NewName54321 · 29/02/2020 09:36

It's not a naming ceremony with no children. It's a naming ceremony with no children who are allowed to behave badly and spoil other people’s events.

The problem is, you're not seeing that you need to parent your children. You're doing them a huge disservice as they will miss out on more things as they grow older. If one has SEN, you're just reinforcIng the negative stereotypes that other people are working hard to overcome. If they don't, and you're saying they do as an excuse for your non-parenting and their resultant behaviour, then shame on you.

If this is a wind-up or reverse then hopefully other people considering this nonsense will take notice, whilst you have a good laugh.

I have met a child whose mother was doing this. By the age of 10, she was trapped in the house with him all day, except when he was at school. She couldn’t take him anywhere because of his behaviour, couldn't leave him unattended because he would trash the house and no-one would babysit him. But it was still all everyone else's fault.

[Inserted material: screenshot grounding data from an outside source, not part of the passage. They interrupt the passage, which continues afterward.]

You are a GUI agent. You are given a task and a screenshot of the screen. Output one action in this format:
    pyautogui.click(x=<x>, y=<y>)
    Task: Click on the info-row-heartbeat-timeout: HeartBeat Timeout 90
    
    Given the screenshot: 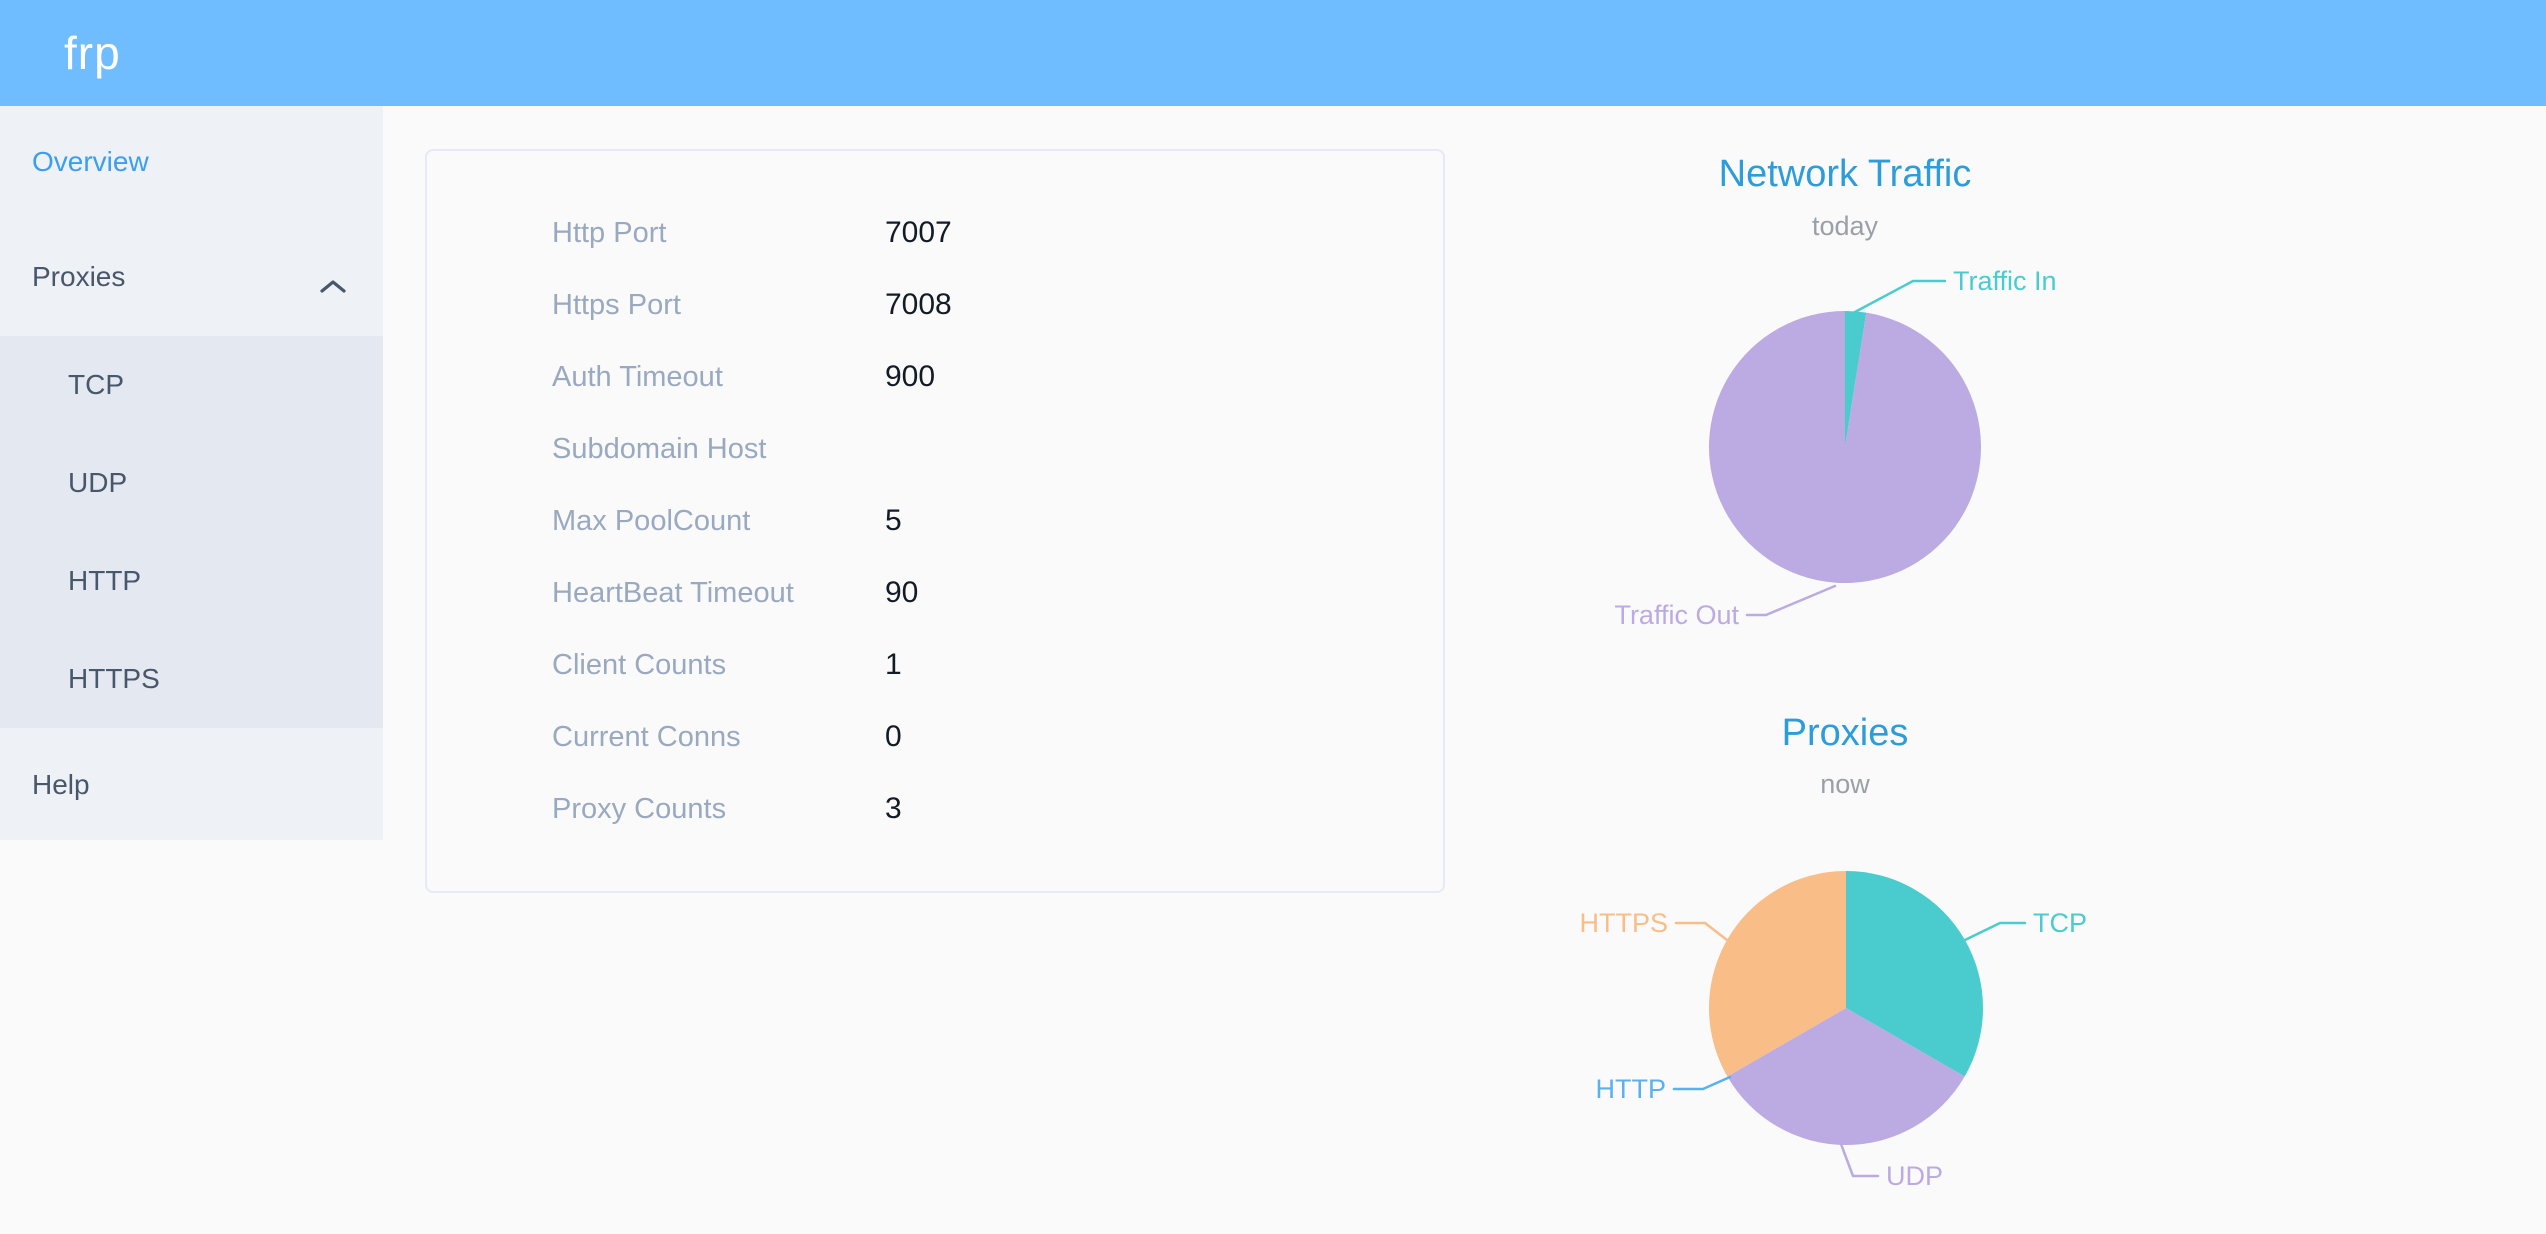 What is the action you would take?
    pyautogui.click(x=935, y=593)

Mydogatemypurse · 29/02/2020 09:36

Oh god I've just read the whole thread. It prob is that they are worried about them being disruptive.
I went to a christening, a very small, very religious affair. A guest let her feral child scream and run everywhere. The child ran behind the pulpit and the vicar actually had to stop talking as her screaming was so loud. The mum waved a teddy at her from the pews and was pissing herself laughing. Genuinely thinking it was amusing and such fun. By the way she was looking at the rest of the guests it was like she was super proud. It was very uncomfortable. She didnt have an ounce of embarrassment infact she looked proud. I couldnt believe it. My son was a baby. He didnt cry but had a bit of a moment where I thought he might. So I took him outside. Showed him the flowers. He became less bored and we went back in. Quietly.
I'm all for kids having fun and being themselves but there is a time and a place.